Extract provided —
● ● ● ●

Here are 3 demonstration videos stored on 16 KB ROMs.

 

1. Rally. This shows an airborne rally car land onto the ground. The texture is created with thresholding. The fast movement on the car and scenery helps the viewer believe the animation. The detail of the scene is not as important as the movement. Colour plays a small role in conveying the sky, mountainside and the road.

 

2. Sprintcat. It’s a video of a cat sprinting on grass. The texture is also created with thresholding. The large size and fluid movement of the cat encoded into the black texturing helps the scene be believable. The texture is everything in this video; colour doesn’t play a significant role.

 

3. Simpsons. A video of the Simpsons sitting on their couch. This video uses edge detection rather than thresholding to create solid black lines around the objects, as opposed to relying on large moving black objects used in the first two videos. It uses colour to the highest degree out of all the demos. However, it struggles with an overload of detail and colour in the scene. *EDIT 27-3-21 Added a new version of Simpsons where Horizontal colour resolution is doubled by use of a flicker technique i'm dubbing "Venetian Comb". Looks best on a CRT and in Stella with "Phosphor TV Effect" enabled, 60% or better. If you pause Stella you can see how it works.

 

 

A detailed explanation is below. Let us know what you think. Cheers, Marco Johannes

RALLY E716k.bin SIMPSONS E716k.bin SPRINTCAT E716k.bin

SIMPSONS E716k V2 - Venetian Comb.bin

E716K Video Experiment test rom CAT V1.bin

  • Like 7
Link to comment
Share on other sites

2-4-21 - A more developed concept called the "Moviecart" has just been made publicly aware as of 30-3-21. Check it out, it's incredible.  

 

 

 

Introduction

- It was of interest to know if the Pitkat kernel could be used to play colour video.

● ● ● ●

Extracted records —
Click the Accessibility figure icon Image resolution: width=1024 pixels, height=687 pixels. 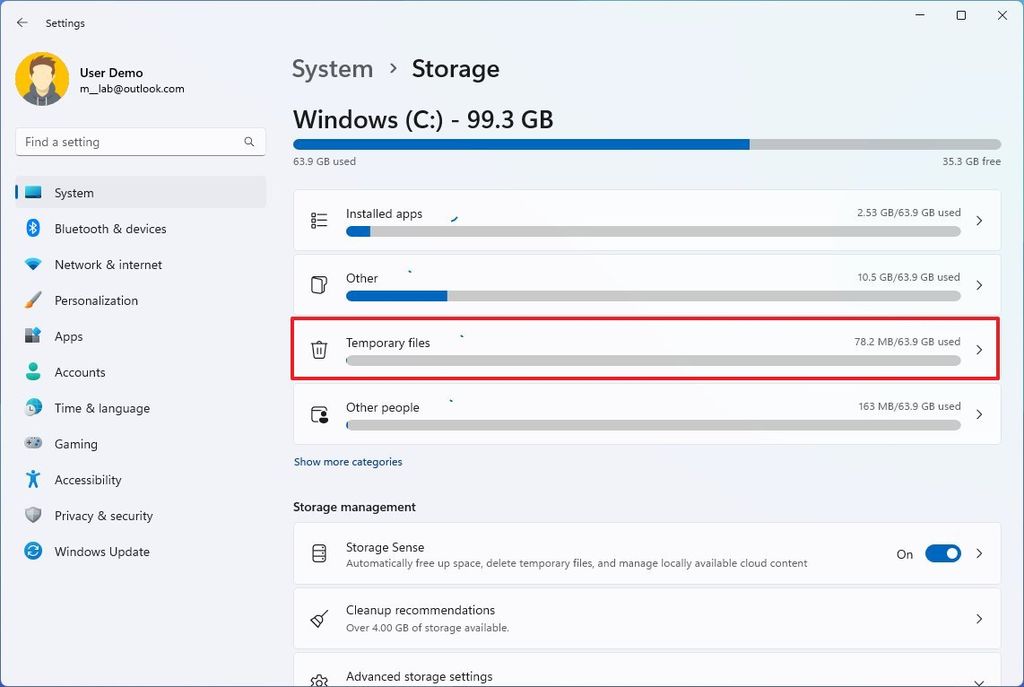pos(31,480)
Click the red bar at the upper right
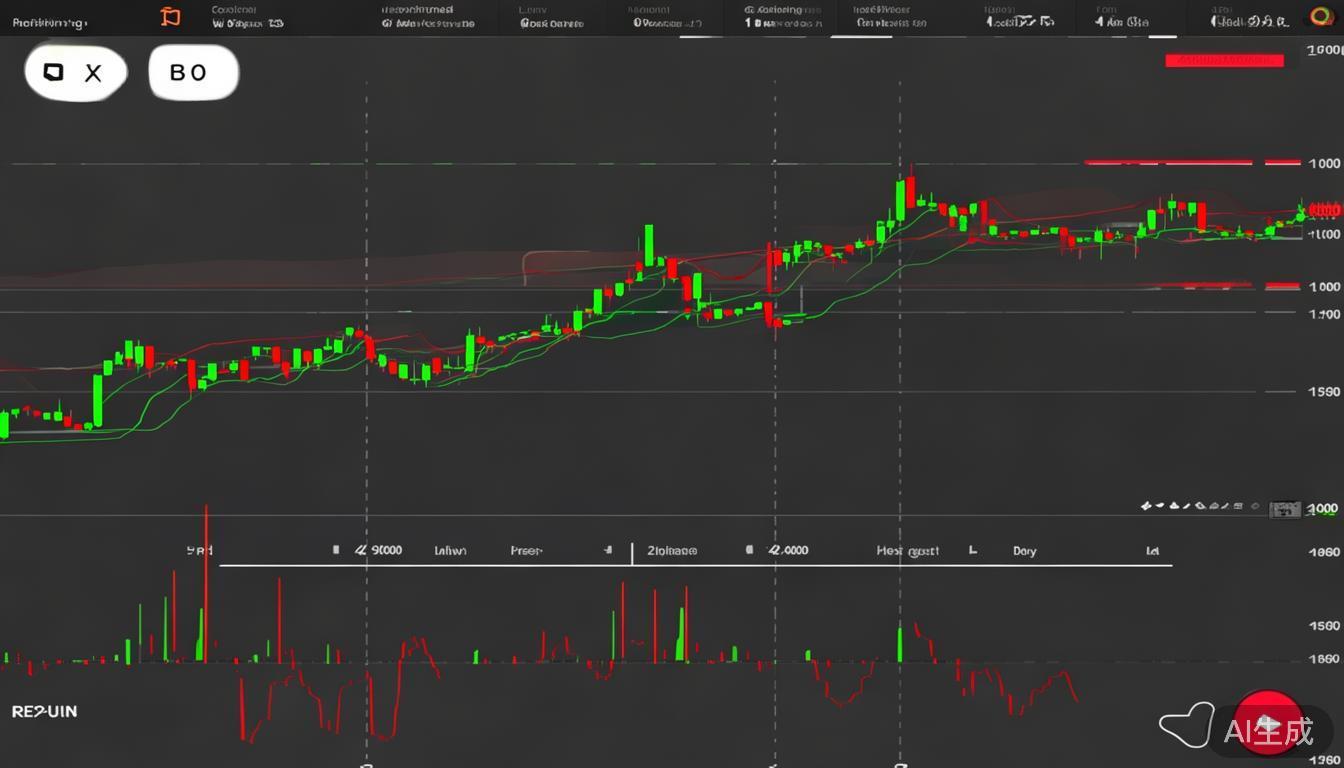The width and height of the screenshot is (1344, 768). point(1224,61)
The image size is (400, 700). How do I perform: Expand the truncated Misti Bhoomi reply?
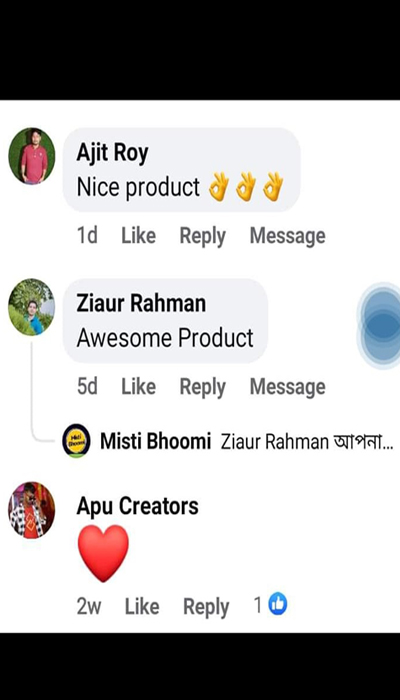(307, 442)
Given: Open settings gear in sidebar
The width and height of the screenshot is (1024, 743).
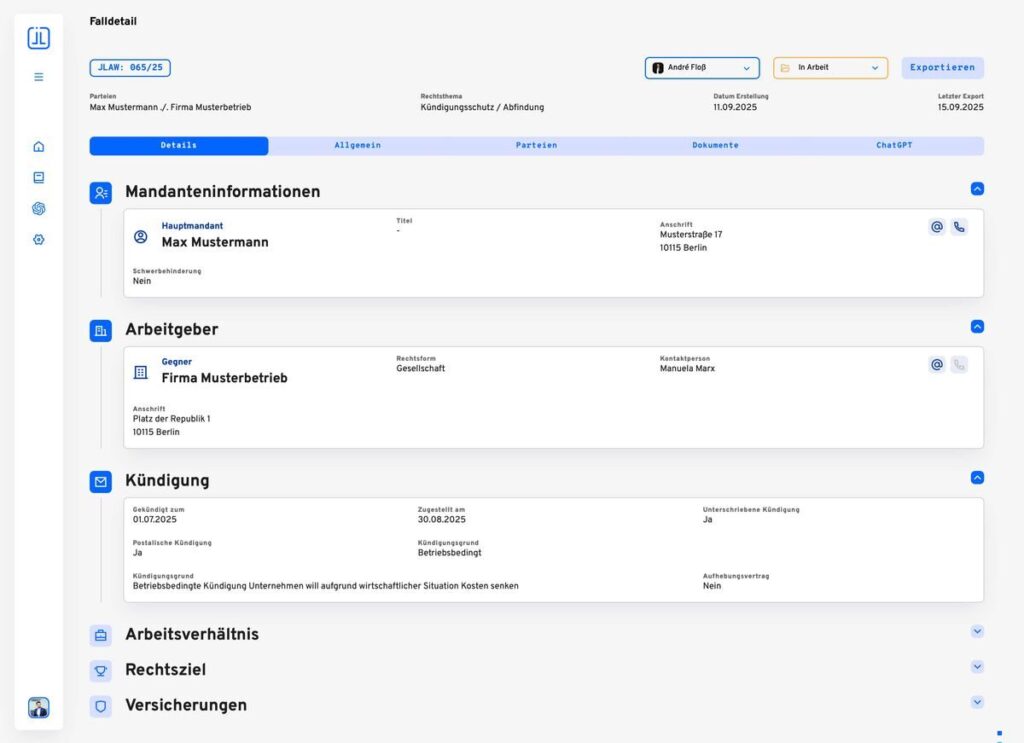Looking at the screenshot, I should click(39, 240).
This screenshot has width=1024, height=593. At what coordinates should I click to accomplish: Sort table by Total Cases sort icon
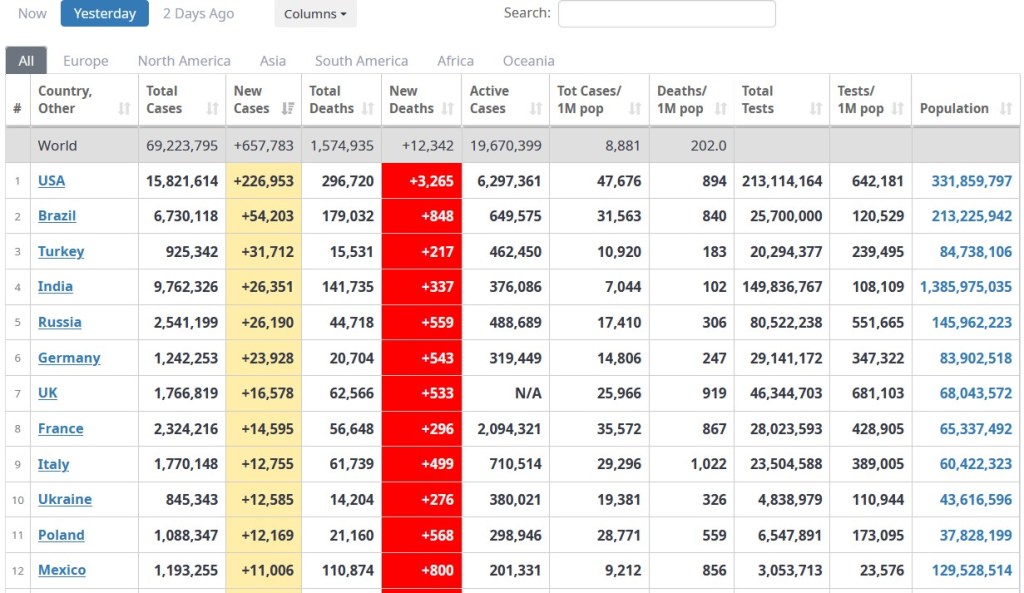pos(212,109)
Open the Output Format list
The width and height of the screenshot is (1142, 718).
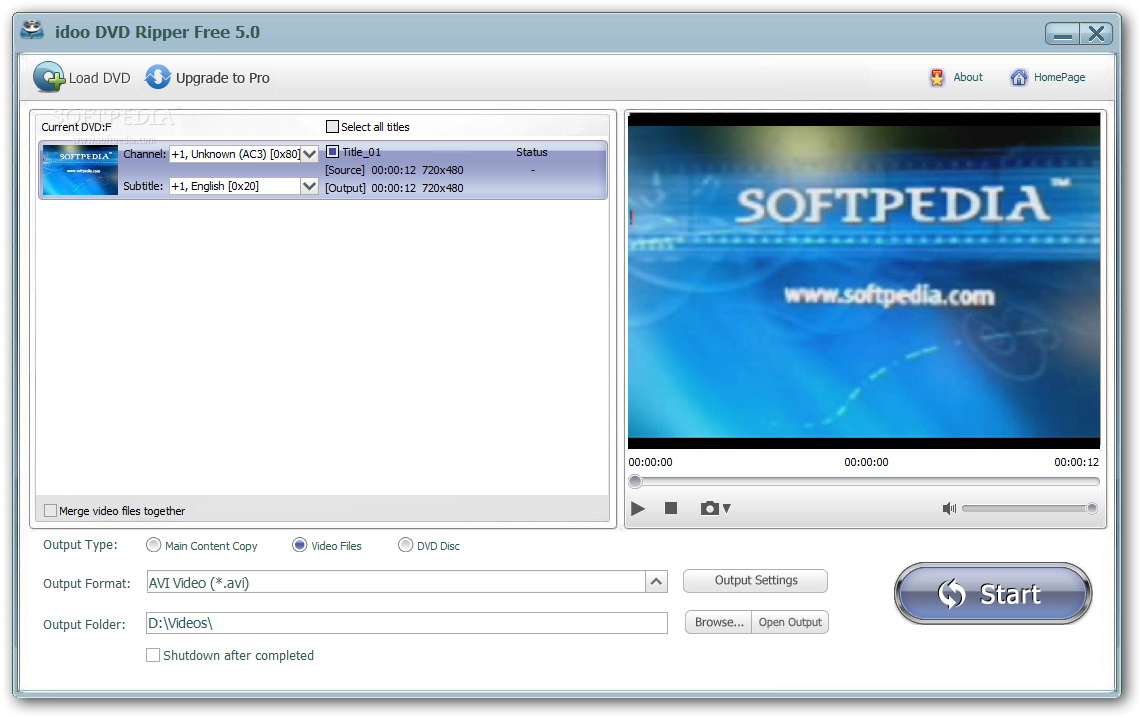[656, 582]
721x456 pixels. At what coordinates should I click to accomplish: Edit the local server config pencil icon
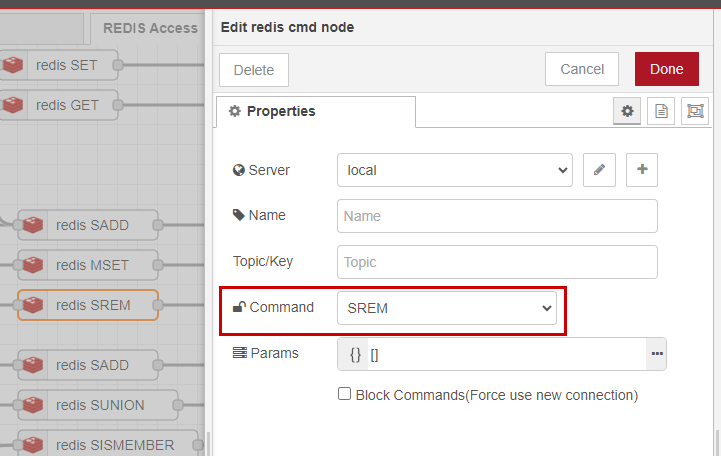point(599,170)
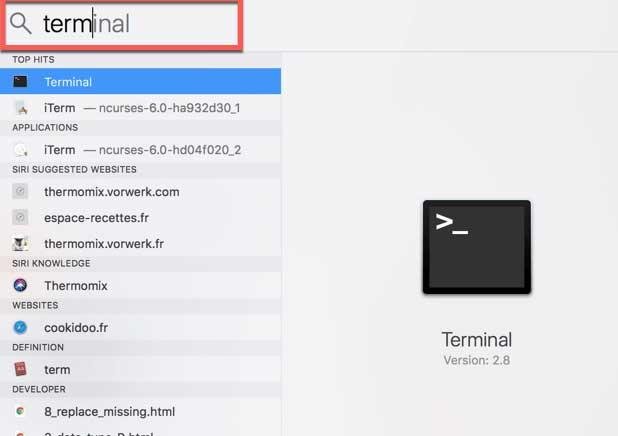Open the espace-recettes.fr suggested website
The image size is (618, 436).
pos(140,218)
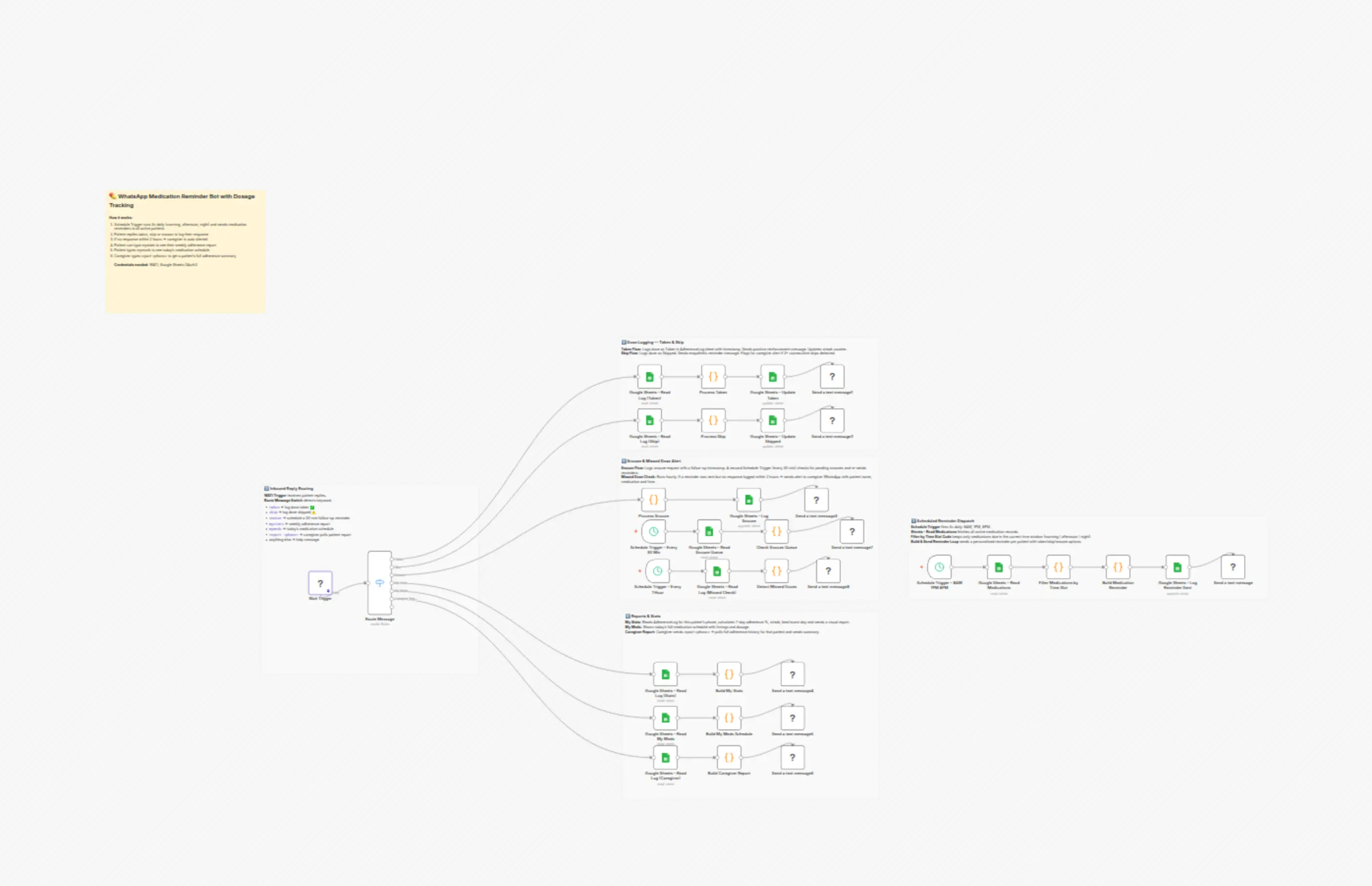
Task: Click the Process Snooze code node
Action: [x=653, y=500]
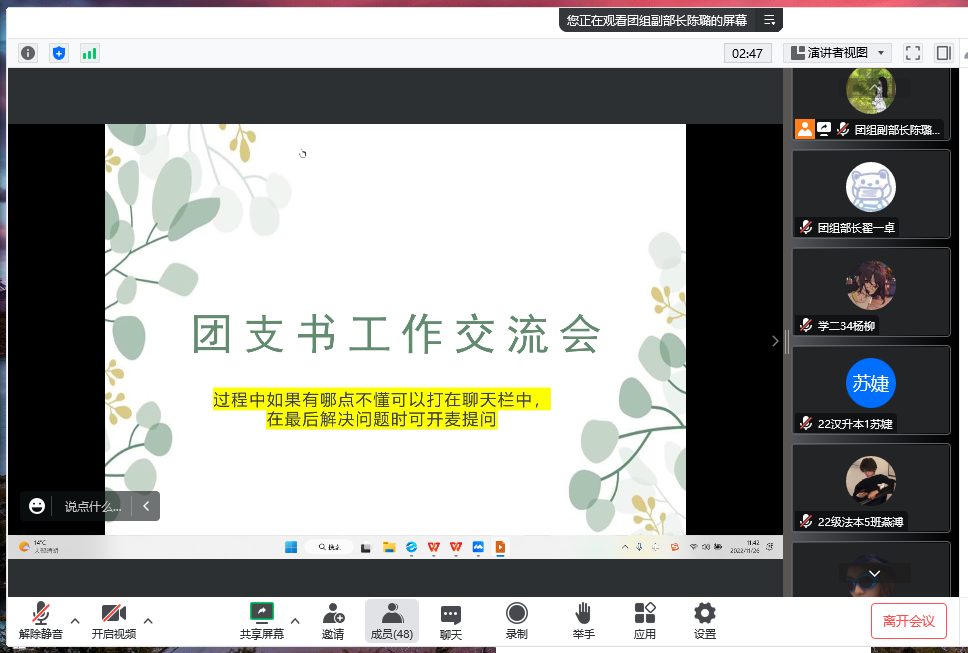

● ● ● ●

Written exercise — In the post about the ROM video demos, copy out everything from "2-4-21 - A more" down to "play colour video.".

Written response —
2-4-21 - A more developed concept called the "Moviecart" has just been made publicly aware as of 30-3-21. Check it out, it's incredible.  

 

 

 

Introduction

- It was of interest to know if the Pitkat kernel could be used to play colour video.